What is a U-Visa? A U-visa is a visa for victims of crimes who have helped in the investigation and prosecution of certain listed crimes. The U-Visa exists to encourage undocumented people to report crimes and is evidence of the preference of prosecuting these serious qualifying crimes over the enforcement of the undocumented immigration status of the victim.
To qualify for a U-Visa, you must meet certain criteria:
Victim of a qualifying crime- Abuela was a victim of an attempted murder which is a qualifying crime.
The victim must have suffered substantial physical or emotional injury- Abuela was seriously injured, there was concern that she main not survive, and would have the medical records to prove it. She also probably could have gotten a psychological evaluation to support an emotional injury.
Have information about the crime- Abuela saw Magda push her down the stairs and she was the only witness. She had information about the crime.

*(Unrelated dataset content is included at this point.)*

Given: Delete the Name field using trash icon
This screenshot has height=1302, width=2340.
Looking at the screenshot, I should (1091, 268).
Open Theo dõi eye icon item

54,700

Helpful to law enforcement- Abuela did not report the crime! If she had told the police what had happened, her police report would satisfy this requirement. Of course, if they prosecuted Magda for the crime she would need to continue to be helpful and testify at the trial. Regardless, the police report could have been enough for Abuela to qualify for a U-Visa.
This could have been a perfect opportunity for a U-Visa, but unfortunately, Abuela missed out. U-Visas are actually very powerful tools because they allow lots of folks to legalize their status who otherwise would not be able to. However, the downside is the current U-Visa backlog is long… no one knows for certain how long, but practitioners estimate a successfully filed application today will take successful take 5-6 years to be granted! It’s a long wait but still a good option for some folks.
Luckily for Abuela, this season she’s decided to legalize her status through her daughter which will be the subject of another post another day.